Fig. 1: Three-dimensional response of two example cells.

a Proposed framework for 3D orientation. Top: tilt is measured by sensing the gravity vector (green pendulum) in egocentric coordinates, resulting in a 2D spherical topology. Bottom: azimuth has a circular topology, and is measured by rotating an earth-horizontal compass in alignment with the head-horizontal plane (TA frame). b Schematic of the arena used to identify azimuth-tuned cells in the horizontal plane. c, d Example azimuth tuning of a traditional HD cell, i.e. tuned to azimuth (Az-tuned) in the ADN (c) and another cell not tuned to azimuth (non-Az-tuned cell) in the cingulum (d), as the mouse walks freely in light (red) and darkness (black) in a horizontal arena (shown in b), on a platform oriented horizontally (shown in e, left; broken pink lines) and in the rotator (shown in h; gray lines).
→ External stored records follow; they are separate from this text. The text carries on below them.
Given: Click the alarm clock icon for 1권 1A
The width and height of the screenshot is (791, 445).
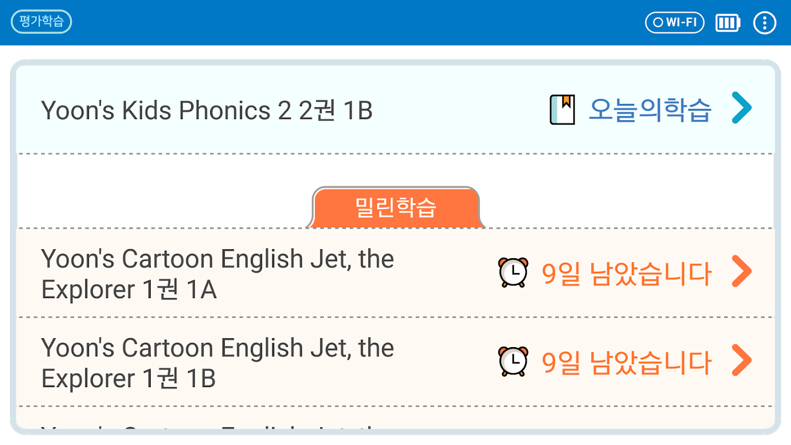Looking at the screenshot, I should coord(513,273).
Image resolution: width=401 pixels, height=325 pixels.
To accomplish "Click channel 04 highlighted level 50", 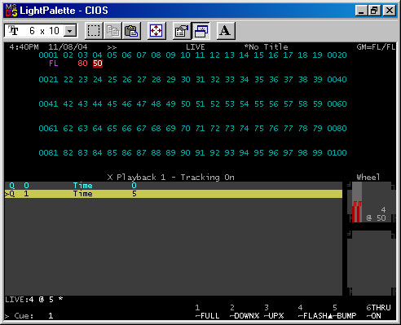I will [98, 64].
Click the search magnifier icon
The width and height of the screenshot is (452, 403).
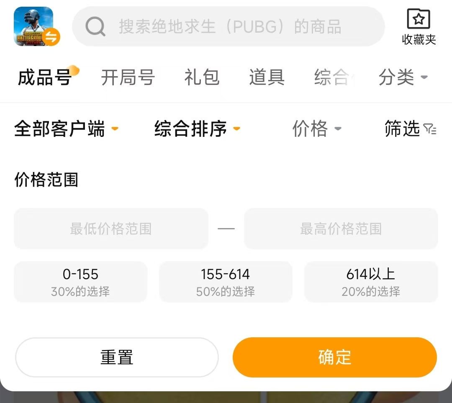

The azimuth-tuned cell showed significant tuning with different preferred directions (PD) in all setups, although response was strongly attenuated in the rotator (compare gray with red/pink lines). e Schematic of a 3D orientable platform used to measure 3D tuning. f, g Tuning curves for the two cells in c and d, obtained from responses as the mouse foraged on the orientable platform (shown in e). Firing rate is shown as a heat map in 3D space (Supplementary Movies 1, 2). The peak and trough of the average tilt response (across all azimuths) are indicated with arrows on the color scale; NTA = (peak-trough)/peak. Note that tuning curves are restricted to 60° tilt (Methods). h Schematic of a rotator used to measure full 3D tuning curves. i, j Tuning curves for the two cells in c, f and d, g as the mouse was passively re-oriented uniformly throughout the full 3D space using the rotator (Supplementary Movies 3–5).